America is once again confronting a health care crisis. Let me just highlight a few numbers that tell the story: Medical insurance premiums are skyrocketing at double-digit rates. America's pharmaceutical bill has been rising at 14 percent to 18 percent a year. The nearly $400 billion that federal and state governments spend a year on Medicare and Medicaid is straining the public purse. Some 40 million Americans are without health insurance, and hundreds of thousands more will join their ranks as employers eliminate costly coverage in a slow-growth economy. The nation is projected to spend some 16 percent of gross domestic product on health care in 2010, up from 13 percent currently, and 7 percent in 1970.
Little wonder a frantic version of the blame game is being played these days. Greedy drug companies, heartless managed care firms, and insatiable consumers of technology are a few of the common, although wrongly accused, culprits. Yet lost in all the rhetoric about out-of-control costs is the fact that rising health-care spending is not quite the devil it's made out to be. Over the years, increased medical spending has improved the quality of everyday life and generated a lot of economic growth to boot. And as medical advances open up new cures and the population ages, Americans may well want to spend a lot more of their money on health care—not less.
For one thing, the health benefits often outweigh the medical costs. One economic study found that the net economic benefit of treating heart attacks was some $60,000. Another researcher delved deep into the returns on medical technology and medical care spending in recent decades. The bill to gain one life year was $11,000 in medical spending and another $1,300-plus in drug research and development. The economic value of a year of life: $150,000. Even Warren Buffett would be jealous of that return.
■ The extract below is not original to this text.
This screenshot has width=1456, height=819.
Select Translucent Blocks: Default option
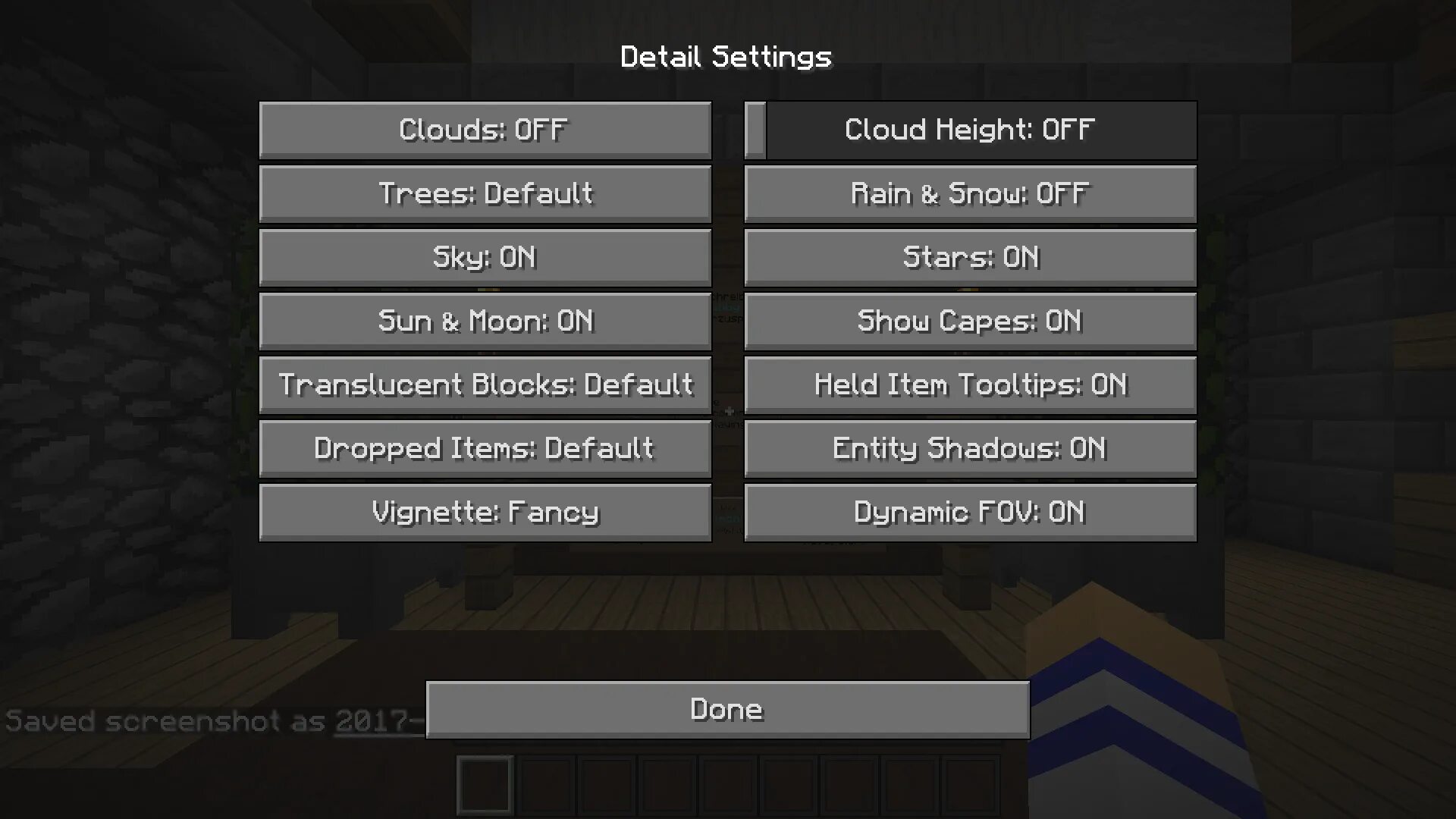pos(485,384)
For another, medicine ranks high among America's most technologically innovative and globally competitive industries. The sector employs more than 9 million workers.
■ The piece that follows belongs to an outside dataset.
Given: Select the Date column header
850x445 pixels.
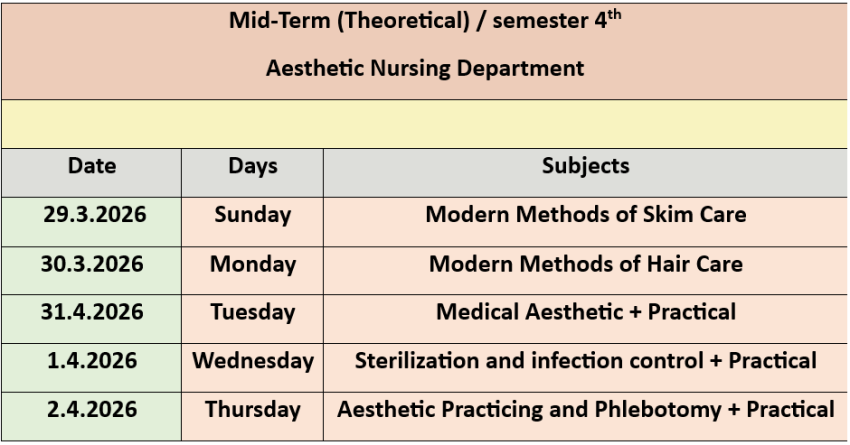Looking at the screenshot, I should point(92,166).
That said, it's time for a major rethinking of health care finance. The patchwork quilt of employer-based private insurance, public programs, and non-profit organizations is badly torn. Now, major health care reform has moved to the top of the political agenda six times over the past century. But each time the political climate eventually proved inhospitable to creating a universal system that provided access to basic medical care to all citizens regardless of income. The political will isn't there to do much more than tinker around the edges. But the pressure for fundamental change will push health care reform back into the headlines. And it's about time, too.